### PROVIDED MATERIAL

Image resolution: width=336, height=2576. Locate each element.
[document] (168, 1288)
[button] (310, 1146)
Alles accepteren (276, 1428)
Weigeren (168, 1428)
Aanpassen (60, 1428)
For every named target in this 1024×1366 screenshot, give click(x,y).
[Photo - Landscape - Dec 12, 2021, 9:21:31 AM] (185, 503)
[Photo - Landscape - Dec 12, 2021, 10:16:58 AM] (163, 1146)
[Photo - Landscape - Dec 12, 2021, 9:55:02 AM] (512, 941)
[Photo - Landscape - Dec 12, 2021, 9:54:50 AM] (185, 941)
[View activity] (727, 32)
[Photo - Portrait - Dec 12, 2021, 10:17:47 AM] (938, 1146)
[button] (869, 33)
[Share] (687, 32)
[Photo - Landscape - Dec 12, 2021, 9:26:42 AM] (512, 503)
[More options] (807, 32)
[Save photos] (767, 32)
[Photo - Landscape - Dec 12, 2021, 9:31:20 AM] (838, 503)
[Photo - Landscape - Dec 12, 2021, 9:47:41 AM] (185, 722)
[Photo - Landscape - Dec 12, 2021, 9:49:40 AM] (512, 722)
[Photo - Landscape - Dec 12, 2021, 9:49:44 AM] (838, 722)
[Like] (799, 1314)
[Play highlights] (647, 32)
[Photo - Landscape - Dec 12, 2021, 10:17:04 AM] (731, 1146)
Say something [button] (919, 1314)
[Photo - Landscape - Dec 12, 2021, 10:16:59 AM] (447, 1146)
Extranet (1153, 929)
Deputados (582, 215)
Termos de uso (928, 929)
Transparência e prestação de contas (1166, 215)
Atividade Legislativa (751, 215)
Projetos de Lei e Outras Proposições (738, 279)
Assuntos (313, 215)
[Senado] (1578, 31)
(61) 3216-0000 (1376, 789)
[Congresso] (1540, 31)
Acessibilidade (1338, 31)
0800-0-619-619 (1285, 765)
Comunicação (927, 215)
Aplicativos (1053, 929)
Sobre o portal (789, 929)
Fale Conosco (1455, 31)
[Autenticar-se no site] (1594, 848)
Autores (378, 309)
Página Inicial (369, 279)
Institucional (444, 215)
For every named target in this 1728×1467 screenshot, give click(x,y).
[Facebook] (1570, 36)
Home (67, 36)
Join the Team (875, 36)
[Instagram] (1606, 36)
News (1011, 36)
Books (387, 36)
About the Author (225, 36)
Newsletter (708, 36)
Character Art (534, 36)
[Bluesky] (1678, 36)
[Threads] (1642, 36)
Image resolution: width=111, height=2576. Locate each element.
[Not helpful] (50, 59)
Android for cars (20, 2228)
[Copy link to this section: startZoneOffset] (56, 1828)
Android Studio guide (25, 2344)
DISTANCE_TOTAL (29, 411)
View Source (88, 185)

######

* **TASK ITEM**
Only exact copies of the lines from the one containing "Autores (378, 309)" to the end of the records belong in the answer.

* **EXERCISE RESPONSE**
Autores (378, 309)
Página Inicial (369, 279)
Institucional (444, 215)
For every named target in this 1728×1467 screenshot, give click(x,y).
[Facebook] (1570, 36)
Home (67, 36)
Join the Team (875, 36)
[Instagram] (1606, 36)
News (1011, 36)
Books (387, 36)
About the Author (225, 36)
Newsletter (708, 36)
Character Art (534, 36)
[Bluesky] (1678, 36)
[Threads] (1642, 36)
Image resolution: width=111, height=2576. Locate each element.
[Not helpful] (50, 59)
Android for cars (20, 2228)
[Copy link to this section: startZoneOffset] (56, 1828)
Android Studio guide (25, 2344)
DISTANCE_TOTAL (29, 411)
View Source (88, 185)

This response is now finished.